Although the debate continues over whether active or passive management strategies are more important for a portfolio's long-term returns and diversification, the truth is that both sides of the management spectrum are still required for investment success.

Strategies and products from active and passive managers continue to complement each other in portfolios.

ETFs and other passive investment vehicles have benefited tremendously from the growing pressure on active managers, especially those that oversee mutual funds, to lower their fees. However, active managers are adjusting to this trend, and continue to give passive managers a run for their money.


Actively managed products experienced massive outflows last year, but 2015 wasn't an anomaly. Active managers had struggled for the previous five to six years following the financial crisis, and their high fees remain a difficult hurdle to overcome.

New regulations under the fiduciary rule, which will go into effect next April, will likely accelerate trends that will drive active managers' fees lower.

First, the fiduciary rule will further push the investment management industry toward fee-based, as opposed to commission-based, products. Currently, numerous share classes with different fee structures exist, but under the rule, institutional and lower-cost share classes will likely pull ahead as fee-based products become more common.

Second, the rule is expected to encourage more active managers to offer their strategies through fee-based managed accounts, which offer less expensive and more controlled access to mutual funds and other actively managed products.

Active managers can also add value for investors, and justify their fees, by offering multi-asset, multi-allocation funds with strategies that incorporate both macroeconomic trends and stock-picking.


One type of product that offers the benefits of both active and passive investing is the smart beta ETF.

These ETFs are tied to indexes that primarily weight companies using market factors such as momentum and value instead of market capitalizations.

These strategies will perform differently than traditional indexes, so investors and advisors need to fully understand each smart beta ETF's strategy before they invest in them, and managers offering these products should make sure they clearly articulate how their products function to avoid confusion.

The NextShares exchange-traded managed funds launched by Eaton Vance last year also serve as viable active/passive hybrid vehicles for investors. The funds trade on exchanges like ETFs, but are managed using rules-based strategies from investment managers, like mutual funds.

They can also issue and redeem shares in kind, and possess no 12b-1 or distribution fees, making them considerably less expensive than mutual funds. On the other hand, like mutual funds, these funds do not require managers to disclose their holdings every day, which enables managers to safeguard their intellectual capital.

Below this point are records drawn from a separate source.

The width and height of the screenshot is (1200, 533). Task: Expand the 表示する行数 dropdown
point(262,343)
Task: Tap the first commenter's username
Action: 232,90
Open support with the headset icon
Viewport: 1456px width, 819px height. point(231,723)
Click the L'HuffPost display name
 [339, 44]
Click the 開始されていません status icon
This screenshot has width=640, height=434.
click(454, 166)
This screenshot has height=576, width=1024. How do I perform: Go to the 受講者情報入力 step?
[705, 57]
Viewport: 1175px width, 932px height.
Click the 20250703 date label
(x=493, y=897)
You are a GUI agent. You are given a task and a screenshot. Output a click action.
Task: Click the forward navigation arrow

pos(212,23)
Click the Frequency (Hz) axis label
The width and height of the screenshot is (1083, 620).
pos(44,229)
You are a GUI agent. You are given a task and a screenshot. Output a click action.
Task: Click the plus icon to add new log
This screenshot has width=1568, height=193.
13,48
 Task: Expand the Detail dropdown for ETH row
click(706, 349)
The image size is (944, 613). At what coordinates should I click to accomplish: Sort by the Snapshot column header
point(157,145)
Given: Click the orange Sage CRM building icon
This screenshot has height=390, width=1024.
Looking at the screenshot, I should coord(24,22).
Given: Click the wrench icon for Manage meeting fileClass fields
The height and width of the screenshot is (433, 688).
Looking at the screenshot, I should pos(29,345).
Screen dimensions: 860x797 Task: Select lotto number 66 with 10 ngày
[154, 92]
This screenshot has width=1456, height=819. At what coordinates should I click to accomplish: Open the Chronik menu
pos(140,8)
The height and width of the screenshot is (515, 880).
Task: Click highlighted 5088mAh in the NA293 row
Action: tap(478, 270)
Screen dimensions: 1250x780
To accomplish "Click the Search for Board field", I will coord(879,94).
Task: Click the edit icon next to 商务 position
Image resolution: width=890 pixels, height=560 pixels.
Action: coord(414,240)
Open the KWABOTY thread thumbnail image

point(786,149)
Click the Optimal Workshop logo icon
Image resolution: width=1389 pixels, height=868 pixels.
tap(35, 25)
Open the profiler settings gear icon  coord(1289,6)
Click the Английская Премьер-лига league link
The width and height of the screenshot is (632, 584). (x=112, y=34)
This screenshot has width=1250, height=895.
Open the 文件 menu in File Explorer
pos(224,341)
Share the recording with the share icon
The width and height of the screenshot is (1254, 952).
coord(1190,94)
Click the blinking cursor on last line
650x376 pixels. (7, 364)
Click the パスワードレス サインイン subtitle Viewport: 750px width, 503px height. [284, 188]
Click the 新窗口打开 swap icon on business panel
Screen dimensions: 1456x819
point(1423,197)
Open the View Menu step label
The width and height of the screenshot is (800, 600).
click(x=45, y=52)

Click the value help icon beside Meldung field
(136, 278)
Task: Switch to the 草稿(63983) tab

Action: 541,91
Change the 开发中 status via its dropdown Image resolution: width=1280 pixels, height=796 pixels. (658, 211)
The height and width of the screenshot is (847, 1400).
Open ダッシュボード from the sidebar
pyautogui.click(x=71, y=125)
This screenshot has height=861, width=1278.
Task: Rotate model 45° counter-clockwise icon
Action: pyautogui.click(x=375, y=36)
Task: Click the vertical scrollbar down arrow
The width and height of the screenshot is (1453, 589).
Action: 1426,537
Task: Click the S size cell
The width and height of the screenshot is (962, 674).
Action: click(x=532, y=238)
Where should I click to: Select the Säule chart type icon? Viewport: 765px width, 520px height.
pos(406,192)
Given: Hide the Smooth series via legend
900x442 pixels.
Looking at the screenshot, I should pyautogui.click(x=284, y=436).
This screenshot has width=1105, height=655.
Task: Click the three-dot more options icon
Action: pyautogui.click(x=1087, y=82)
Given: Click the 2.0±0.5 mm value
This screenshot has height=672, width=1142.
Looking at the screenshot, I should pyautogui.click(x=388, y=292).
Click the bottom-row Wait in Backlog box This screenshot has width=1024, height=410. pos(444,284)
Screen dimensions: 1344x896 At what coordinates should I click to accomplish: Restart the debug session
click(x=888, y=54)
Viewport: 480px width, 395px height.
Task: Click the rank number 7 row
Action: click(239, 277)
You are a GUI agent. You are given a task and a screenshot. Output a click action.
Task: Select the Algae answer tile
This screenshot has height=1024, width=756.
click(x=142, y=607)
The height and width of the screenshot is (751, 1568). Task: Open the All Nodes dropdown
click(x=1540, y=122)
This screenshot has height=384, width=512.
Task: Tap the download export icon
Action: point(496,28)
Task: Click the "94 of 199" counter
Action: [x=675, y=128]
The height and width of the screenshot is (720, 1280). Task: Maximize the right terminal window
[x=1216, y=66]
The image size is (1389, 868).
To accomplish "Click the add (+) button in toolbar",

NextShares provide many benefits to investors as well as active managers, especially on the fixed income side (where managers are especially sensitive about competitors creating portfolios with the same credit quality), so they will likely grow in popularity - and that may lead to competing products with similar structures entering the market.


The performance-assessment metrics for active and passive managers also, in their own way, show that neither active nor passive strategies should account for a portfolio's total exposure.

For active managers, investors and advisors can evaluate performance returns, but performance isn't the best measurement to use because managers may take considerably more or less risk than their benchmarks, and risk tolerance varies among investors.

This is why the simplest and most effective way to evaluate an active manager's performance is to review alpha-generation over the previous three to five years. This measures a manager's excess return over a benchmark. But only a small minority of active managers is able to outperform their benchmarks, generate alpha and offer low fees.

For passive managers, tracking error and portfolio liquidity are important metrics, but their effectiveness depends on the types of assets in their portfolios. A high tracking error indicates that a strategy doesn't track its underlying index closely, while a low tracking error indicates a tighter adherence to the index.

Portfolio liquidity, too, is an import consideration when selecting ETFs, as the spread between the price you can buy or sell the ETF can be much wider for portfolios with less liquid holdings. ETFs tracking indexes composed of large and diversified manufacturers, for example, will likely be more liquid than counterparts tracking niche retail companies.

In general, investors should focus on cost-efficient beta to truly determine whether or not a passive investment vehicle can meet their individual long-term portfolio needs. If a passive product has good liquidity and tracking, and it's also the cheapest offering, then it would likely be a good choice.

But unlike actively managed products, passive vehicles rarely outperform their benchmarks, so they can't provide the alpha that their actively managed counterparts generate.